Изображена на нем “Елизавета Алексеевна”, ниже – надпись: “Миссис Джонс”. Рисунок сделан осенью “В кемпе «Нит гедайге» с Маяковским”. После небольших изысканий, уже в Америке, выяснилось, что это хорошо известный летний лагерь, организованный левой еврейской газетой, и в это время Маяковский был там.
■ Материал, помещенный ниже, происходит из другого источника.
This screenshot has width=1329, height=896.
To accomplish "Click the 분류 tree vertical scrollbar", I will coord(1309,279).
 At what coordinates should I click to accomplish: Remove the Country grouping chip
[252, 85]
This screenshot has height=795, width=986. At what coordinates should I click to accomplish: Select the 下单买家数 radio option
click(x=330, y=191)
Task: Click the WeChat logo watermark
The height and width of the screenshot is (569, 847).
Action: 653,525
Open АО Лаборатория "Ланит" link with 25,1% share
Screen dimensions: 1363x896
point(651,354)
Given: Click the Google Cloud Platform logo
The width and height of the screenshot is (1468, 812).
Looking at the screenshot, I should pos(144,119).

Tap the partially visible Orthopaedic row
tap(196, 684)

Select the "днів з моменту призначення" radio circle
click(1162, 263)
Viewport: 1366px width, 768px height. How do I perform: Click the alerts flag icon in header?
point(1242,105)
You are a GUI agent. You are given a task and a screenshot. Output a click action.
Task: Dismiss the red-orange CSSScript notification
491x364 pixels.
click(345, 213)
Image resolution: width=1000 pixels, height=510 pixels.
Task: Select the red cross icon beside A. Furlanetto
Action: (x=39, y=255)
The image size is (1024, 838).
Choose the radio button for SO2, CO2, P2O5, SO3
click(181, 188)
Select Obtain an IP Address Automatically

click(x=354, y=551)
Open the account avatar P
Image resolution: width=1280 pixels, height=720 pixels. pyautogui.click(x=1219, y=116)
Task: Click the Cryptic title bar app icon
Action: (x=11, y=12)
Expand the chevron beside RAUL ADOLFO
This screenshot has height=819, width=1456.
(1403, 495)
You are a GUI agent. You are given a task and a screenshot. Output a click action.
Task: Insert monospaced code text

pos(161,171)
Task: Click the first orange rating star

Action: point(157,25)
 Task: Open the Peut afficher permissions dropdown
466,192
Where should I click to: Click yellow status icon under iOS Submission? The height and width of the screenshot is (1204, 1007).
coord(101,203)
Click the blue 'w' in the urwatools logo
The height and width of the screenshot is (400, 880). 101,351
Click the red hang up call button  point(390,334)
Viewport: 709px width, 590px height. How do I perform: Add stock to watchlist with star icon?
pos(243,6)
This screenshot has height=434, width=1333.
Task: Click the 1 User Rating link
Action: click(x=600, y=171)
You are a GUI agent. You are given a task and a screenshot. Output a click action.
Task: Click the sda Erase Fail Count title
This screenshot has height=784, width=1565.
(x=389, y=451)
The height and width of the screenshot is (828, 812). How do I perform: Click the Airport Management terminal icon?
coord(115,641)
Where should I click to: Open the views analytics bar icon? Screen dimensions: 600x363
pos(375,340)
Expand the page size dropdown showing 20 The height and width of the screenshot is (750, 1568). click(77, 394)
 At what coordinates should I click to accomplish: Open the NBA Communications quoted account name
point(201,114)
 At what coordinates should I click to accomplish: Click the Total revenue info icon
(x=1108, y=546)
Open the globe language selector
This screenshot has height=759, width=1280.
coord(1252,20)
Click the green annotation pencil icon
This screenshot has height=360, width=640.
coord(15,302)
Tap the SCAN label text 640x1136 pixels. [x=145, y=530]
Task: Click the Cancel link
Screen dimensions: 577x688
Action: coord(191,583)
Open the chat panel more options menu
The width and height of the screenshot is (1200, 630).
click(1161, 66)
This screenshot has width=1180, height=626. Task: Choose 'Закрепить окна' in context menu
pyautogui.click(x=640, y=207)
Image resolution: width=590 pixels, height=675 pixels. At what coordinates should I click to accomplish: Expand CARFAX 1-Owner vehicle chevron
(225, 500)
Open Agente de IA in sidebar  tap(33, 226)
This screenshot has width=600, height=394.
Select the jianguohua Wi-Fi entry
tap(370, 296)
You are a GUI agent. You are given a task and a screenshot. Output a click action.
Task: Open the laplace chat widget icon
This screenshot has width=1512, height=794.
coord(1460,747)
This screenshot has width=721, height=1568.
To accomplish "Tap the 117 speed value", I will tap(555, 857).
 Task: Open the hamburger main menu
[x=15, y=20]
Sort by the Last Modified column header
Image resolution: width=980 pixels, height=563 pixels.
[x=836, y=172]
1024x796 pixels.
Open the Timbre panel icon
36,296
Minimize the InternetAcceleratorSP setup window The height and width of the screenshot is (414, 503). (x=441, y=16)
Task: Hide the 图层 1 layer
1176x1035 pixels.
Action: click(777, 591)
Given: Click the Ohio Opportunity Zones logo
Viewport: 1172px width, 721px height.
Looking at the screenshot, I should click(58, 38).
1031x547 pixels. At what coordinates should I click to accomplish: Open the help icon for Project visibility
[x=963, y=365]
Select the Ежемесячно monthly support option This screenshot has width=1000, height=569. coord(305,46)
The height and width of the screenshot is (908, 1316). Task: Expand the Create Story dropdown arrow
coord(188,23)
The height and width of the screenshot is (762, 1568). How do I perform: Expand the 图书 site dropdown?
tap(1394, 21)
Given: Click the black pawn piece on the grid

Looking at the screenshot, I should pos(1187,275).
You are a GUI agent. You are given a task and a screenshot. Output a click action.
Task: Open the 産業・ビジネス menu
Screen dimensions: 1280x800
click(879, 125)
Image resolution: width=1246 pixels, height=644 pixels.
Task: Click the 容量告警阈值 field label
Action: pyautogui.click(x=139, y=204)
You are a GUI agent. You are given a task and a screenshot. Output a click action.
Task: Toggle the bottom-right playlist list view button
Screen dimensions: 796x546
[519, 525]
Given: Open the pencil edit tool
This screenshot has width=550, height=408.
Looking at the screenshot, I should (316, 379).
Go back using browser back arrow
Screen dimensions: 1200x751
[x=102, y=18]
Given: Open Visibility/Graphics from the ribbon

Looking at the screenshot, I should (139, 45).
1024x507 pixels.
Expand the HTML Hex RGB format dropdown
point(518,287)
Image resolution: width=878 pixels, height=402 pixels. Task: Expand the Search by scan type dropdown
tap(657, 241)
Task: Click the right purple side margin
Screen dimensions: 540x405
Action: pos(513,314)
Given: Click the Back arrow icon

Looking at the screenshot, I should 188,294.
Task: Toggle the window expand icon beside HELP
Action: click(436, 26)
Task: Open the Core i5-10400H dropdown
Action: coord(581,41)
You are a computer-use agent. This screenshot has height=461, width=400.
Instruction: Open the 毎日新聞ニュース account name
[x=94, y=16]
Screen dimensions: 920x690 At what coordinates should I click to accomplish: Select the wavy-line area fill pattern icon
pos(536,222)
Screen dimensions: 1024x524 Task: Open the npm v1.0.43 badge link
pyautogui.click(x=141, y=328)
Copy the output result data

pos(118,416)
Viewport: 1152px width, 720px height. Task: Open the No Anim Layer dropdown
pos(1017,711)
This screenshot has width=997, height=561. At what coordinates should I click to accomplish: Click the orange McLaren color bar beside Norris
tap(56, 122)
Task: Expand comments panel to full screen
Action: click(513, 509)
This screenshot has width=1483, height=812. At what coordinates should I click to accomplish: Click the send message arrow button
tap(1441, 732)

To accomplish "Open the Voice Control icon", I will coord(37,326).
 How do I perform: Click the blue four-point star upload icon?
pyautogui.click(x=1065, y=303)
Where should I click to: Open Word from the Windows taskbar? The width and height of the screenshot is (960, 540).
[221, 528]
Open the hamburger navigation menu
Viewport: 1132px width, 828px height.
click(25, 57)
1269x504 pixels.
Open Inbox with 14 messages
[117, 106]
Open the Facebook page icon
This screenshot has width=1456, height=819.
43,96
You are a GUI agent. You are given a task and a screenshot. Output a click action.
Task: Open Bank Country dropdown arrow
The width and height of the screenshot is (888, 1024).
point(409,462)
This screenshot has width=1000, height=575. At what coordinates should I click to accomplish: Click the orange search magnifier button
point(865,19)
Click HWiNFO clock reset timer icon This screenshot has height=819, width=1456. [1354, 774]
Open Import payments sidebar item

По словам Лили, если верить надписи на рисунке, матерью дочери Маяковского была “Елизавета Алексеевна”, “миссис Джонс”. В открытках и письмах Элли Маяковскому, написанных с лета 1926 года до конца 1929-го, предполагаемая мать подписывается по-разному; можно предположить, что “Джонс” – кодовое имя или псевдоним. Важное сообщение пришло в мае 1926 года: она просит Маяковского послать 600 долларов “в больницу” в течение трех недель. Если Лиля права насчет беременности, это значит, что ребенка ждали в конце мая или начале июня 1926 года. То есть зачат он был во время приезда Маяковского в 1925 году. Обратный адрес на письме: “Нью-Йорк, Джексон-Хайтс, 27-я улица, кв. F32”. Вскоре после этого отправлено еще одно письмо. Обратный адрес на этом, возможно, одном из самых важных, такой: “Нью-Йорк, Западная 45-я улица, 25, полковнику Уолтону Беллу для передачи миссис Элли Джонс”. А 20 июля 1926 года “Элли” отправила еще одно письмо, опять с обратным адресом Джексон-Хайтс. Единственное, что я успел скопировать: “Берт освободится в августе… Уверена, что все мы получим визы”. Далее она пишет: “Пат со мной – она все это время была со мной”. Если ребенок родился около 1 июня, можно думать, что “Пат” помогала ей в уходе за ребенком. И, похоже, что Берт, она сама и, возможно, кто-то еще подали на визы в Россию.